Ben de yaşayacak mıydım?
ᛝ
Sofraya tek başıma oturmanın huzuruyla gülümsedim ve keyifli bir kahvaltı yaptım. Sude kırk kere iyi olup olmadığımı sorduğu için ara sıra iştahım kaçmıştı ama yine de sağlam yemiştim.
Bu da alışkanlıktı. Her an hapsedilme ihtimaline karşılık karnımı tıka basa doyururdum.
İşkence dersleri ve ardından gelen bozuklukları.
"Ortalık karışık diyorlar. Selim'i de alıp erkenden çıktı." Fısıltısını ben bile zor duymuştum ama yine de etrafı kontrol etti. Kahverengi gözleri merakla üzerimdeydi. "Ulaş Asilkan döndü diyorlar."
"O kim ki?" Ben bu adamı nasıl duymamıştım? Sude bile hakimken benim duymamam imkansızdı.
"Eray Bey'in düşmanı." Dediğinde gözlerimi devirdim. Cidden mi ya? "Bakma öyle be. Sordun söyledik."
"Ben neden hiç duymadım onu?" Öyle birini görsem unutmazdım. O suratı...Nah unuturdum. Felaket bir adamdı. Bir başka şeytan yani.
"Çünkü o zamanlar seni sürmüştü." Çatalımı bıraktım ve yüzümü ekşittim. "Ne yapayım? Sorularını cevaplıyorum sadece."
Sekiz sene önce Eray'ın güç savaşını başlattığı zamandı. Herkes düşmandı ve kimse güvenilir değildi. En değerli ganimetine bir şey olabilir diye beni sadece kendisinin bildiği bir eve götürmüş ve tam bir sene oraya kilitlemişti. Arada bir işleri uzar ve gelemezdi.
Ben de aç kalırdım.
Dışarı da çıkamazdım. Öylece yapayalnız, aç bir halde beklerdim.
"Devam et anlatmaya." Patates tabağını önüme çekerken kasıklarımın ağrısı yüzünden iki büklüm oldum. Sude tahmin ettiğinden sıcak su torbasını yanında getirmişti. Hemen kasıklarıma koydu. Anlık bir huzurla gülümsedim.
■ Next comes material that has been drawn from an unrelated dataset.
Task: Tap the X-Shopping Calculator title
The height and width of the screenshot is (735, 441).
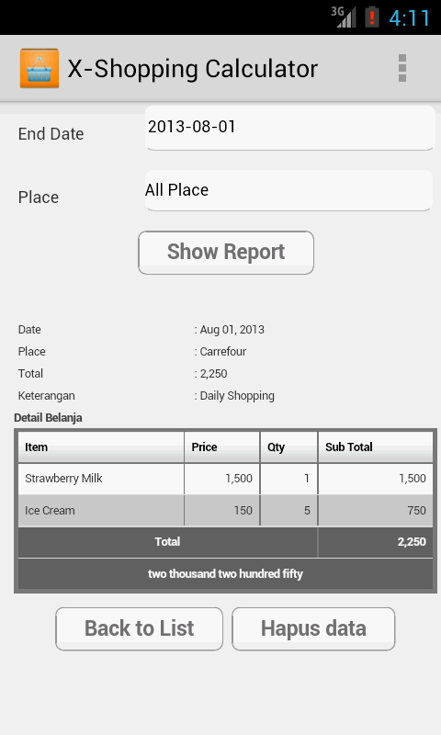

"Ulaş Asilkan adı duyulan birisi değildi ama babası Kudret Asilkan güçlü liderlerdendi. Eray Bey'den önce silah ticareti tamamen onlardaydı. Tek elinde döndürdüğü mükemmel saltanatını Eray Bey bir gecede yok etti. Kudret'i öldürdü ve tüm işleri üzerine aldı. O zamandan beri kimse Ulaş Asilkan'ı görmemişti. Kaçtı diyenler vardı ama ben buna inanmadım. O adam asla kaçacak birisi değil. O daha çok..." Dudak büzüp düşündükten sonra bana döndü. "İntikamı zevkle alacak birisi."
Patatesler boğazıma dizilirken son bir soru sordum. "Nasıl yani?"
"Eray Bey onun en değerlisini aldı, babası." Siktir. Cümlenin gidişatını artık anlayabiliyordum. "O da aynısını yapacak. Eray Bey'in zaafını bulup-" Kendi sözünü kesip kocaman gözlerle bana baktı. "O sensin Liyana. Zaafı sensin."
Tebrikler.
Yeni bir kilit açıldı.
İntikam oyunları, bölüm bir: Liyana'ı öldür.